MISSION IMPOSSIBLE 4
GHOST PROTOCOL
‘Your mission should you choose to accept it’ statement and the familiar toe tapping music throw us right into the action – the latest impossible mission – Ghost Protocol, an action filled, spellbinding, adventure thriller. The Imax format scenes get the adrenaline pumping for more than two hours, long enough to keep us engaged in MI world.
Starring Tom Cruise as Ethan Hunt in the lead role. The rest of the team are Simon Pegg as Benji, Jeremy Renner as Brant and agent Jane, Paula Patton; the film directed by Brad Bird.
It opens in Budapest, to the well-known and exciting tune invoking the thrilling ‘Mission Impossibles’ of before. A handsome agent code-named “Cobalt” is assassinated by an attractive lady agent who disappears with documents containing nuclear codes.
A mayhem prison break is arranged allowing Ethan, an iron-man body and a focused mind, escape from his cell. He makes his way through various cell-blocks and opening-grill doors but not before he goes in search of a Russian prisoner whom he wants to save.
A seemingly impossible task for the mission team led by Ethan Hunt is to retrieve the nuclear codes before they fall into the hands of a crazy terrorist bent world-annihilation. But the documents do pass on and fall into wrong hands.
We see great aerial scenes of a Kremlin that is later bombed. When blame falls on Ethan and his team discrediting them they are disowned by the US government. The team has to conduct the operation of retrieving the codes on its own, hence the name ‘Ghost Protocol’. We move with the agents to the Dubai’s Burj Khalifa and are in the midst of hair-raising scenes: Ethan breaking through the glass window of the hotel, climbing up a sheer glass curtain wall over a 100 floors and later hurtling down it. From the finger biting scenes we go on a blinding, choking chase in a sandstorm.
Following the disappearance of the codes from Dubai the team moves to Mumbai or maybe not, looks like Mumbai. The aerial view seems genuine enough. We are set at a party in a palace of Maharaja splendour.
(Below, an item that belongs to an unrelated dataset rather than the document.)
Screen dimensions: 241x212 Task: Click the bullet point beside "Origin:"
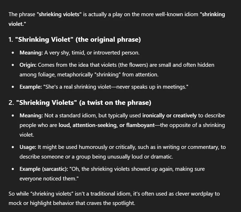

We meet another villain, a tycoon playboy Brij Nath (Bollywood’s Anil Kapoor). The MI team’s sexy agent Jane arrives to unearth the satellite codes from the tycoon who is unable to resist Jane. But the terrorist manages to run off with the codes.
More taut scenes follow. The hero chases the terrorist with the briefcase codes, now a fully-fledged nuclear activation device, through an automated multi story car park of moving steel platforms that raise and lower cars. The two men swing and fall from floor to floor, fighting each other and are much mangled. The briefcase moves from the clutches of the terrorist to the hero and back again.
Finally Ethan Hunt and his team do manage to save the world for us. Adrenaline rush is constant throughout the film and so is humour. Many a tense moment is relieved by much wit and funny comments.
Gadgets are exciting too – gloves that stick to the sheer glass wall allowing one to climb, showing blue when they work and red when they don’t:
Blue is glue and Red is dead.
Bionic contact lenses that can take photos and decipher codes.
And a BMW concept car with a touch screen windshield that allows onscreen interface (GPS) to bring up locations and objects.
An illusion wall that can be moved to change the look of indoor locations.
Cruise loves running and we love watching him run: the tight coiled, lightning run, and we get not only scenes of his run on the ground but also up and down sheer walls.
Mission accomplished the team meets in Seattle where they part accepting new ‘missions’. We get a touching glimpse of Cruise and his wife, who now having assumed a new identity from a previous problem, exchange glances across a wide separating distance. They disappear in two different ways.
I give 5 stars.
I watched this film a couple of weeks ago. I remembered your review, especially since you’d written that you’d enjoyed the film. I did too! I was particularly impressed with Simon Pegg – I thought he measured up in such a big budget A-list movie!
Laura so pleased you saw this movies. It really was great.